*Passage provided*.
My other problem is a scraping sort of sound from the nearside, can't tell front or rear.
I just bought it, and I really like it.

- POSTSCRIPT.
I took it in to the dealer and it turned out to just be a loose hose. Cost me $10. The local price for a heater matrix is $180 plus labour. The scraping noise was a loose brake drum(!)

I had a full service done including synthetic oil, the dealer replaced both rear brake cylinders (porous) and the total came to roughly $300 including parts and labour.

I discovered sidewall bulges on two of the tyres (horrible general purpose things with one of those unknown brand names that appear to be off a cornflakes promotion) and replaced them with Kumho, which seem pretty good in the rain and are also quieter than the originals.


----------



## Guest (Mar 1, 2003)

*Antifreeze smell*

I went through this 2 winters ago - There are some small (Approx 5/16) hoses under the intake. They are easiest to see from under the car - just to the left (driver side) of center. If they are leaking you will most likely see trails left by the antifreeze, but not actual liquid.

My best guess was that the antifreeze was falling on something hot enough to evaporate most of it and therefor not leaving puddles or even spots on the floor. Due to the fun replacing these hoses you may want to pay the extra for fuel injection hose. It costs more, but holds up under the heat better.

Good Luck.


----------

*Exercise*. Copy out the passage of the car repair thread above, word for word, from "I just bought" up to and including "loose brake drum(!)".

*Supplied data*.

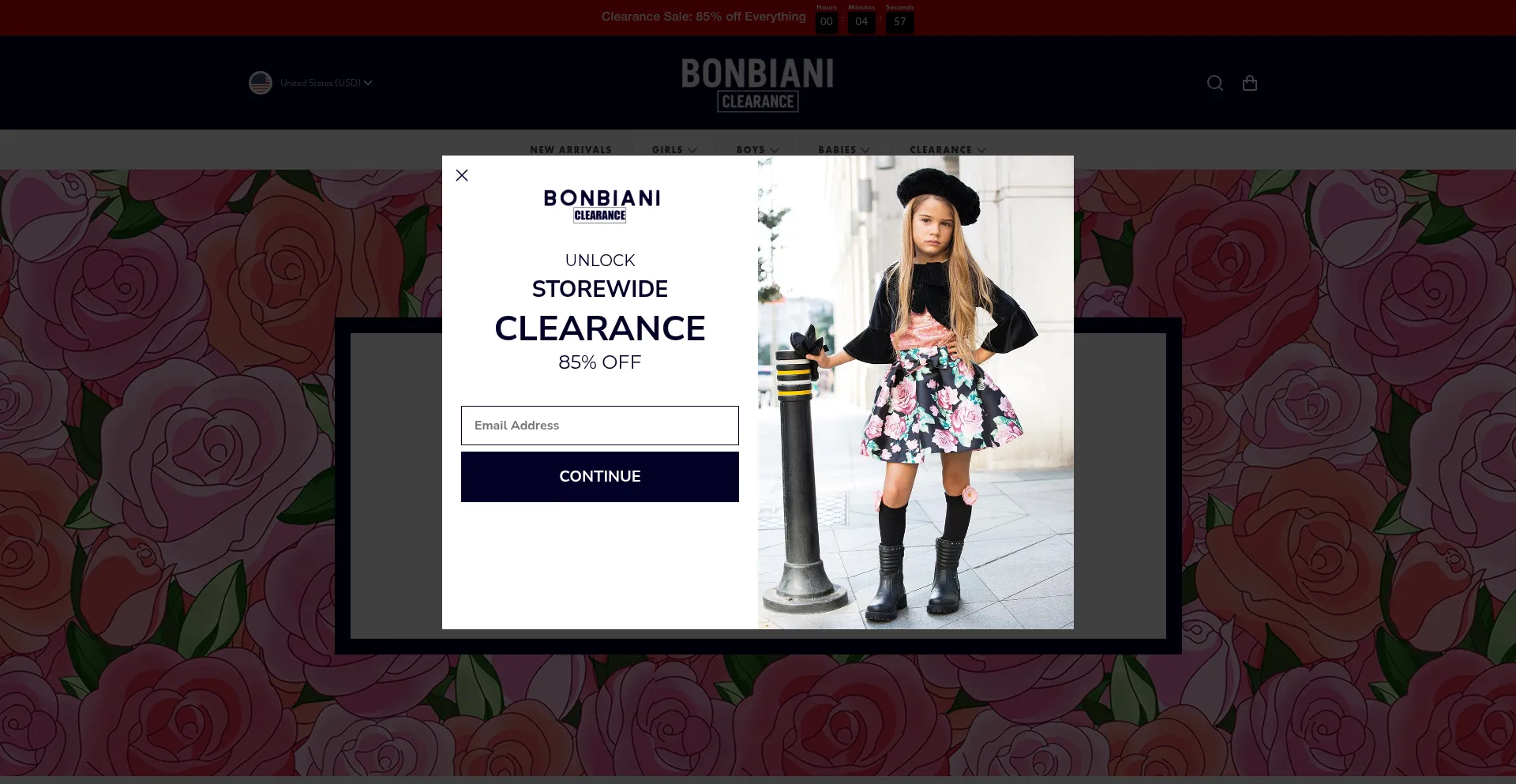Click the countdown seconds box

(900, 22)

*Answer to this task*.
I just bought it, and I really like it.

- POSTSCRIPT.
I took it in to the dealer and it turned out to just be a loose hose. Cost me $10. The local price for a heater matrix is $180 plus labour. The scraping noise was a loose brake drum(!)